Pagosa's Past: Trailin’ the Piedra River East Fork

2020/07/oldtimer-AAAAgordon-196x300.gif Photo courtesy John Motter
Henry Gordon was an old-time cowboy who homesteaded on Gordon Creek in O’Neal Park. He was a bachelor who lived to an old age, raising beef on his ranch.[/caption]

By John M. Motter

PREVIEW Columnist

Have you ever had a strong yearning that wouldn’t go away? A few years ago, I had a good job at Disneyland and a nice house in a nice neighborhood in southern California. I was living the epitome of the American Dream. But, I had grown up in rural southern Oregon picking wild blackberries and exploring wilderness trails. The yearning to move back to the country wouldn’t go away; you could say the yearnin’ kept’a yankin’.

I had the start of a young family with its attendant responsibilities. I knew jobs in the country were scarce and low paying. Flash! My solution was to enroll in and complete correspondence courses in wildlife management and parks management. 

Shortly after I completed the courses, the Colorado Parks and Wildlife Management Department announced their intent to hire managers for about a dozen state parks. Along with several hundred other applicants, mostly with college degrees, I underwent oral and written testing for the positions. I finished eighth and chose to go to newly opened Navajo Lake State Park. You didn’t ask, but that’s how I got here.

As I settled into my new job at Arboles, I couldn’t help yearning, staring eastward at the long range of mountains making up the Continental Divide. One of the part-time employees told me how to find the trail following the East Fork of the Piedra into those mountains. My first adventures into the mountains were into that East Fork canyon. It was a tough hike starting with a steep climb. I carried a 40-pound pack. Once the trail leveled off beside a spectacular waterfall, there was a tin cup, hanging from a tree beside Tin Cup Creek. The sparkling creek supplied a better drink than any bar anywhere.

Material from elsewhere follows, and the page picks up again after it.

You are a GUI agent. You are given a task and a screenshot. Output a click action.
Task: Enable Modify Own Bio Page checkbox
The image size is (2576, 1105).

Fishing was great because not many folks were willing to burn the sweat necessary to get up there and so the stream was not fished out. No fish tastes better than a cutthroat trout cooked over a campfire. Drifting an American Beauty or mosquito fly tied on a number 22 barbed hook worked every time. Many a night, I poked a willow stick into a biscuit, balanced a frying pan on a rock at the edge of the campfire, feasted and then climbed into my sleeping bag.

An owl hooted and coyotes barked as I dozed off, stretched out on my back watching for shooting stars in the night sky. I woke at first light, fried eggs and bacon, washed the dishes, put out the fire and did some exploring. Rumor had it that a cache of gold had been hidden in that canyon. I never found it, but enjoyed looking at the wildflowers, rocks, etc. I did find a flint arrowhead which someone told me was the kind used by Pueblo Indians to hunt birds.

As time went by, I ascended, fished in and slept beside all of the rivers in this area. I fished the lakes as well, but without much success. Even today, when this old man daydreams, fishing up the Piedra East Forks tops the list.